His cause is pets—“companion animals,” to give them the dignified title he feels they deserve. Winograd, JD ’95, believes that if the public knew that the leading killer of healthy dogs and cats in this country is the system of shelters charged with protecting them, the public would be horrified. And he believes that if people understood that these deaths were unnecessary, he would have his revolution tomorrow.
Through his No Kill Advocacy Center and his recent book, Redemption: The Myth of Overpopulation and the No Kill Revolution in America (Almaden Books), Winograd works to redirect animal shelters to ensure that animals are adopted, not killed. The cornerstone of his approach: stop blaming the public for abandoning and mistreating animals, and make it easy for people to do the right thing.
His love of animals crystalized into activism when he entered Stanford Law School and stumbled across the Stanford Cat Network. “While my fellow students were trying to get on the Law Review, I was chasing cats on campus to get them neutered. That was the education that pushed me on the path to advocate for a No Kill nation.”

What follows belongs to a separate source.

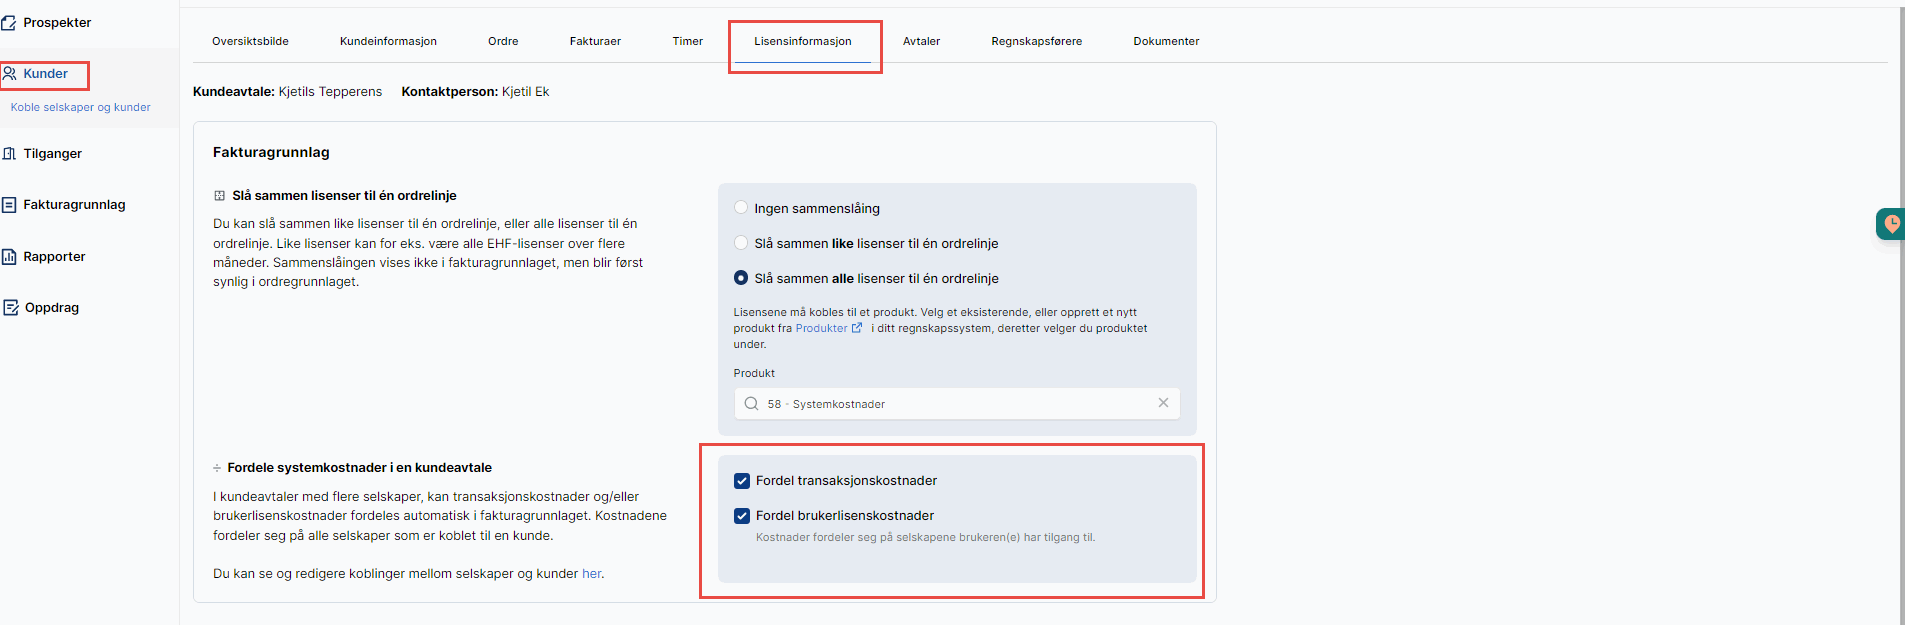Click the Kunder person icon

click(x=9, y=73)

After practicing law for a few years—as a prosecutor in Riverside and Marin counties, he saw a great deal that was ugly in human nature—Winograd took a job as director of operations at the Society for the Prevention of Cruelty to Animals (SPCA) in San Francisco, which in 1994 had become the first city to end the killing of healthy dogs and cats at shelters. There he worked for Richard Avanzino, whom Winograd calls “the father of the No Kill movement.” Avanzino believed that through community outreach, homes could be found for all the healthy animals surrendered at the city’s shelters.